[Records contained in a dataset]
--------------------------------------------------

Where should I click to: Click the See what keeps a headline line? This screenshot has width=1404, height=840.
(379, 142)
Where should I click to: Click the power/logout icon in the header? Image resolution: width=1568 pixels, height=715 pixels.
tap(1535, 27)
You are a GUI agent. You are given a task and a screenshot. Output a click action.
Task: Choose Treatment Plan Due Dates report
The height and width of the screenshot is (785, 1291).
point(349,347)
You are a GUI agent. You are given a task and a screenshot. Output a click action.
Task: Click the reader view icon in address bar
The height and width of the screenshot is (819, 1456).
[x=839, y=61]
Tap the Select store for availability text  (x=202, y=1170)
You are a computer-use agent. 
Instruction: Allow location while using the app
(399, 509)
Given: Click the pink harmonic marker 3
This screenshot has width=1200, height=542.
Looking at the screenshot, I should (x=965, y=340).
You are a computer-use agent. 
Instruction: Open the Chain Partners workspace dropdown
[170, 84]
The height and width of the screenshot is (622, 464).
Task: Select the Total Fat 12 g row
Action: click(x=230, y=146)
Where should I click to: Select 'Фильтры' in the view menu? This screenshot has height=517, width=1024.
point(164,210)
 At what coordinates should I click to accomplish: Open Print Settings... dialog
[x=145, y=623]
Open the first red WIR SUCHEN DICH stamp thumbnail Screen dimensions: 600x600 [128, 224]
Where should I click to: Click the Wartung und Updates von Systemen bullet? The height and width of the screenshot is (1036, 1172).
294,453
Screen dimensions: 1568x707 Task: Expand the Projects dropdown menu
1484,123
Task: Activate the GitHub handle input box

--------------------------------------------------

- [WRITTEN INSTRUCTION]: Copy the listing above word for word, starting at the line that contains "Given: Click the pink harmonic marker 3" and ending at the line that contains "point(164,210)", both lines included.

- [RESULT OF THIS TASK]:
Given: Click the pink harmonic marker 3
This screenshot has width=1200, height=542.
Looking at the screenshot, I should (x=965, y=340).
You are a computer-use agent. 
Instruction: Open the Chain Partners workspace dropdown
[170, 84]
The height and width of the screenshot is (622, 464).
Task: Select the Total Fat 12 g row
Action: click(x=230, y=146)
Where should I click to: Select 'Фильтры' in the view menu? This screenshot has height=517, width=1024.
point(164,210)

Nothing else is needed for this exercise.